Assessment of Glucagon Levels in Diabetic Patients with Necrolytic Erythematous Rash
The development of necrolytic erythematous rash in a diabetic patient requires assessment of serum glucagon levels. 1
Rationale for Glucagon Testing
Necrolytic erythematous rash, also known as necrolytic migratory erythema (NME), is a hallmark cutaneous manifestation of glucagonoma syndrome.

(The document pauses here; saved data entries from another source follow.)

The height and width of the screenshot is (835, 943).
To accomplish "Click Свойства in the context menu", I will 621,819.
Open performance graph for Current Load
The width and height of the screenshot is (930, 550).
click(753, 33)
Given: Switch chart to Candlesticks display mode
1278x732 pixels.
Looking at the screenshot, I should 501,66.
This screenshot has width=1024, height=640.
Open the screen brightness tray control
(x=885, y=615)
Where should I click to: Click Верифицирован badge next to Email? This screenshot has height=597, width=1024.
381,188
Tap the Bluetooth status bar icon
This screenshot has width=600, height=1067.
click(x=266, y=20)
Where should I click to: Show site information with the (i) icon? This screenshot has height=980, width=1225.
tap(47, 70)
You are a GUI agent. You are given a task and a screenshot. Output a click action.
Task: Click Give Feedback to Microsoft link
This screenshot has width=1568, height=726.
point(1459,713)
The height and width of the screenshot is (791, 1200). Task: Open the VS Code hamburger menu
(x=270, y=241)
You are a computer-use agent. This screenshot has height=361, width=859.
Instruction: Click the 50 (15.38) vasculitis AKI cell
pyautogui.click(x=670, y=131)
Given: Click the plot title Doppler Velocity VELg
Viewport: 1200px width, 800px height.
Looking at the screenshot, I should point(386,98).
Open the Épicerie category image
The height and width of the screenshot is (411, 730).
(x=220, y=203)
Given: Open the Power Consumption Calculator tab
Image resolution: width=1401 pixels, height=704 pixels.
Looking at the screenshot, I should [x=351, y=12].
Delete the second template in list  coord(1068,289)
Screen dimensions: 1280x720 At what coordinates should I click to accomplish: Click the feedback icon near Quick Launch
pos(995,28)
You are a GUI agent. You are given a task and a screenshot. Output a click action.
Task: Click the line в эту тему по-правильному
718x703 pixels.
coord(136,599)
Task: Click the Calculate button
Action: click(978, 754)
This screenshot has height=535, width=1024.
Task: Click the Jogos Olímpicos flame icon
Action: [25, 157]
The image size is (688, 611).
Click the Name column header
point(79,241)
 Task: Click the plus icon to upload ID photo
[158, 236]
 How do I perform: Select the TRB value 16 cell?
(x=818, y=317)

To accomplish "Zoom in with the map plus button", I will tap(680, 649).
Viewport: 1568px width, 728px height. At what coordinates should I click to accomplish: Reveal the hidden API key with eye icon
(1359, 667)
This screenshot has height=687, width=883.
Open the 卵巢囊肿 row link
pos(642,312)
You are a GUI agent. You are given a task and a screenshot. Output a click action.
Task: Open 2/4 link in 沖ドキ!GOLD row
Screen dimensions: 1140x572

This syndrome is characterized by:
- Necrolytic migratory erythema
- Elevated serum glucagon levels
- Diabetes mellitus or glucose intolerance
- Weight loss
- Anemia
Pathophysiology
The necrolytic erythematous rash occurs due to:
- Hyperglucagonemia from a pancreatic alpha-cell tumor (glucagonoma)
- Resulting hypoaminoacidemia
- Subsequent skin manifestations that can cause significant morbidity 2, 3
Diagnostic Approach
When a diabetic patient presents with a necrolytic erythematous rash, the following tests should be ordered:
- Serum glucagon level - The primary diagnostic test 1
- Blood glucose test - To assess diabetes control
- Multiphase contrast-enhanced CT or MRI - To locate potential pancreatic tumor
Clinical Presentation
The rash typically presents as:
- Erythematous patches with central blistering
- Crusting and superficial necrosis
- Migratory pattern, often affecting the face, perineum, lower extremities
- Glossitis and angular cheilitis may be present
Management Implications
Early identification of elevated glucagon levels is crucial because:
- Glucagonomas are often slow-growing and potentially curable with early surgical intervention 2
- Medical management with somatostatin analogs can rapidly improve skin manifestations 4
- Amino acid supplementation may help resolve the skin rash in cases where surgery is not immediately possible 5, 6
Differential Diagnosis
Other conditions that may present with similar rashes in diabetic patients include:
- Zinc deficiency
- Pellagra
- Other nutritional deficiencies
- Pemphigus
- Drug eruptions
However, the presence of necrolytic migratory erythema specifically points toward glucagonoma syndrome, making serum glucagon measurement essential.
Common Pitfalls
- Misdiagnosing the rash as a simple diabetic dermopathy or fungal infection
- Focusing only on glucose control without investigating the underlying cause
- Delaying diagnosis, which can lead to metastatic disease
- Failing to recognize the association between the characteristic rash and glucagonoma syndrome
Early recognition of this characteristic rash and prompt measurement of serum glucagon levels can lead to timely diagnosis and potentially curative treatment of the underlying pancreatic neuroendocrine tumor.